::: Page excerpt :::

Of course, how such fears are projected can vary from person to person. Some may have difficulties showing vulnerability and being emotionally open, while others may get clingy, jealous, and codependent.
Many experts believe that the loss of a loved one, separation, neglect, rejection, and abuse experienced as a child can lead to abandonment wounds.
However, healing abandonment issues is not impossible. For this, you must build awareness, prioritize self-reflection, and practice self care.
But keep in mind that each person has their own way of healing. So, speaking to a therapist could be essential for identifying the necessary tools and techniques to help overcome your specific fears.
FAQ
How can I tell if I have an abandonment wound?
Signs of abandonment issues could greatly differ between individuals. To a large extent, they can depend on the type of attachment a person forms.
For example, symptoms displayed by those with an anxious attachment style can include insecurity, constant anxiety about separation or breakups, excessive jealousy, and staying in toxic relationships.
Avoidant attachment can lead to trust and commitment issues, emotional detachment, rejection avoidance, and relationship sabotage.
At the core, many people with abandonment wounds will have trouble forming healthy relationships with symptoms affecting both their mental and physical health.
Can someone with abandonment issues form healthier relationships?
Absolutely.
It is true that if left unaddressed, abandonment wounds could lead to relationship problems and even emotional trauma.

::: Dataset content :::

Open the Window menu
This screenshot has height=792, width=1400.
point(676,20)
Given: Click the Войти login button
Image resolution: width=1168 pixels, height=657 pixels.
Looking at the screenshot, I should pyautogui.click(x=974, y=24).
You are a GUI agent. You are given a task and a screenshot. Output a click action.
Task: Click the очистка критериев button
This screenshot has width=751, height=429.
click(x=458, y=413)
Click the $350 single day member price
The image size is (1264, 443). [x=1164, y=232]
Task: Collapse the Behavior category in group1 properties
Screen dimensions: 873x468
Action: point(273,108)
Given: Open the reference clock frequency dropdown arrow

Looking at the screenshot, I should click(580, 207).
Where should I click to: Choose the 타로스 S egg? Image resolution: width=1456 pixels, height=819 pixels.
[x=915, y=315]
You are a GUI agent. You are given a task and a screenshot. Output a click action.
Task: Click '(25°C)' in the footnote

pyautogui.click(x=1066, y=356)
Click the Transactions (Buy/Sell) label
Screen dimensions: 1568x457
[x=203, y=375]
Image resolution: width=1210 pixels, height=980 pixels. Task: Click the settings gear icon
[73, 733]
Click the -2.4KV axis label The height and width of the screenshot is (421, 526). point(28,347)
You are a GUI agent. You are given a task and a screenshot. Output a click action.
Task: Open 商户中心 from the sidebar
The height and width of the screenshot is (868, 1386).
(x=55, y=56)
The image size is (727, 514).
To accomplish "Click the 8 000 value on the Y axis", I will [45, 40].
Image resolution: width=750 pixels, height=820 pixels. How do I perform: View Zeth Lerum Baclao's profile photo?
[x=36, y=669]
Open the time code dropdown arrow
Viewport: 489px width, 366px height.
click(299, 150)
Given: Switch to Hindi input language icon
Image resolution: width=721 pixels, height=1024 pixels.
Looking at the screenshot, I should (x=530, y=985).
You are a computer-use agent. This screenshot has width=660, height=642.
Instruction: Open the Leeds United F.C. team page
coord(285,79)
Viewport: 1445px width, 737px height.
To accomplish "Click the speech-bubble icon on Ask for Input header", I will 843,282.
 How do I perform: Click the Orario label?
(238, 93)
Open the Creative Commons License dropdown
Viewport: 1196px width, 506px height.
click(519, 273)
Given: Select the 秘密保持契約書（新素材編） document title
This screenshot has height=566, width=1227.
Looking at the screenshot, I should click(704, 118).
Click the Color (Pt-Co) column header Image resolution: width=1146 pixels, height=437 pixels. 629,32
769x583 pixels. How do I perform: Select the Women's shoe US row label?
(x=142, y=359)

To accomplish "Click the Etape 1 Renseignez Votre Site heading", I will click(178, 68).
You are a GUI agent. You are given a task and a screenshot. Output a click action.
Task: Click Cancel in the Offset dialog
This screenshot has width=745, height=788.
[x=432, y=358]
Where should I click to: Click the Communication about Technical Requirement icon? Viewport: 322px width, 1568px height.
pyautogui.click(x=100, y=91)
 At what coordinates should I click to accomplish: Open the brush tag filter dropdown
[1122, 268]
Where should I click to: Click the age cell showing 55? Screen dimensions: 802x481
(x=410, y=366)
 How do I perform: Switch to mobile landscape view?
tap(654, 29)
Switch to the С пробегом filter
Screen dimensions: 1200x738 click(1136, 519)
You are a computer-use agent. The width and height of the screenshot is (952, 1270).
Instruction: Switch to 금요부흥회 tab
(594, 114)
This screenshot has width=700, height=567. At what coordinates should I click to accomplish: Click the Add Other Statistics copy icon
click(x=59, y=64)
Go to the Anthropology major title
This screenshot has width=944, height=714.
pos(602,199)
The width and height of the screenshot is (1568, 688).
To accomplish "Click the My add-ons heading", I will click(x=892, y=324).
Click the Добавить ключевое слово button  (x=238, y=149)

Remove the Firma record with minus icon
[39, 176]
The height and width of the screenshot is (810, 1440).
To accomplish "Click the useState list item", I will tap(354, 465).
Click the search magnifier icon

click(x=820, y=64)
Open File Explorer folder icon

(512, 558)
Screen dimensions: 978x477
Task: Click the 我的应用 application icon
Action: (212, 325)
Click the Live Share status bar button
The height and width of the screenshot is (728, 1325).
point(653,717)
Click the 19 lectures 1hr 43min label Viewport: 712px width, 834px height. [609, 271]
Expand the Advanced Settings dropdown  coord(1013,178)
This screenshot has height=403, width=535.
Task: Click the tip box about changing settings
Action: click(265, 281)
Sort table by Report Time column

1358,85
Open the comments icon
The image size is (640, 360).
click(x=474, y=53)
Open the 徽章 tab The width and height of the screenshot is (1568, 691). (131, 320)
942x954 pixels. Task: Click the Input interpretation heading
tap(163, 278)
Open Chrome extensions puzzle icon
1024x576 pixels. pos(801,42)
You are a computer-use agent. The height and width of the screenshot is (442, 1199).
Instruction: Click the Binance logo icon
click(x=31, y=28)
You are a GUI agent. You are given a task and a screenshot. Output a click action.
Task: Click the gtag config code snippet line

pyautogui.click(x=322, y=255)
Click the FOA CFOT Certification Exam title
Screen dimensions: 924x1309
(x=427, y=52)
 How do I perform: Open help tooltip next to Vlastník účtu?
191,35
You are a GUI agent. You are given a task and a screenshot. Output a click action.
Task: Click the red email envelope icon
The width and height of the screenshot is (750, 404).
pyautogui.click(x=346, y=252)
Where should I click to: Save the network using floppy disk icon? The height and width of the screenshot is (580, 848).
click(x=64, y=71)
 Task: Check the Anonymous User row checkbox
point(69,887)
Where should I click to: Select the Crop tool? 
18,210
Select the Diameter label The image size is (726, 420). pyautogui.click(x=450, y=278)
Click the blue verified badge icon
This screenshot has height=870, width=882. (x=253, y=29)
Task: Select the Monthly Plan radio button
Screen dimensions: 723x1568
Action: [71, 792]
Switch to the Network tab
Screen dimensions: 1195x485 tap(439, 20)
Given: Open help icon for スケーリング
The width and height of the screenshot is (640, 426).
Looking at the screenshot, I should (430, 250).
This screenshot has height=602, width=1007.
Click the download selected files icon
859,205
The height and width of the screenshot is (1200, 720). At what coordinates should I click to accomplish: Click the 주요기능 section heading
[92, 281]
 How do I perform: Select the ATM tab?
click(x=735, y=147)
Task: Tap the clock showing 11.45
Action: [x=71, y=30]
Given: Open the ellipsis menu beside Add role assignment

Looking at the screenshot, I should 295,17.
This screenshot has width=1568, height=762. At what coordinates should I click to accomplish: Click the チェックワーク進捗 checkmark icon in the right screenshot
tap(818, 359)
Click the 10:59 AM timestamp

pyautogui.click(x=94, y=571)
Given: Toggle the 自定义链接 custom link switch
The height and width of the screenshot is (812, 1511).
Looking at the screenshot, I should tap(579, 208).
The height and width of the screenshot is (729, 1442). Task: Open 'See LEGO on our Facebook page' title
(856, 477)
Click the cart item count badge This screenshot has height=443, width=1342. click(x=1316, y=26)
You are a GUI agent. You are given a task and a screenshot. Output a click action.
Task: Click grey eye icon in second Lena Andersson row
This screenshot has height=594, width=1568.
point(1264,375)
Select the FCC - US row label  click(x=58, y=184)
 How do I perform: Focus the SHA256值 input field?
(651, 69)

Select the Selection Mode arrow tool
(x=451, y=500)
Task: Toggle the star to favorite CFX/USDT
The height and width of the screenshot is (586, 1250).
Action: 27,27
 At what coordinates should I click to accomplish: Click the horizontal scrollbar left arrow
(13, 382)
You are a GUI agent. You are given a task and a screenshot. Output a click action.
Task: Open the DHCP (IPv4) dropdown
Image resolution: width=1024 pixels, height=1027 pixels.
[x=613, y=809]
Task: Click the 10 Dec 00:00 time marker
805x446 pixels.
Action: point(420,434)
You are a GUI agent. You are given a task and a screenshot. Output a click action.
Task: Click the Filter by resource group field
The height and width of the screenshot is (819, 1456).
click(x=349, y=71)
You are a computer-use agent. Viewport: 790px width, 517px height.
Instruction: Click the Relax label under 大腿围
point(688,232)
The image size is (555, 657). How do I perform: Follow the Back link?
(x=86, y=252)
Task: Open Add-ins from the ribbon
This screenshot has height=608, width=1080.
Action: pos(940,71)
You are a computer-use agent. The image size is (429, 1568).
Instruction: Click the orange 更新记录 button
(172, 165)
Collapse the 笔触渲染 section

:::

=== Exercise description ===
Extract, word for word, the portion of the passage on abandonment wounds from "However, healing abandonment" to "and relationship sabotage.". Draw only on the passage on abandonment wounds.

=== Answer area ===
However, healing abandonment issues is not impossible. For this, you must build awareness, prioritize self-reflection, and practice self care.
But keep in mind that each person has their own way of healing. So, speaking to a therapist could be essential for identifying the necessary tools and techniques to help overcome your specific fears.
FAQ
How can I tell if I have an abandonment wound?
Signs of abandonment issues could greatly differ between individuals. To a large extent, they can depend on the type of attachment a person forms.
For example, symptoms displayed by those with an anxious attachment style can include insecurity, constant anxiety about separation or breakups, excessive jealousy, and staying in toxic relationships.
Avoidant attachment can lead to trust and commitment issues, emotional detachment, rejection avoidance, and relationship sabotage.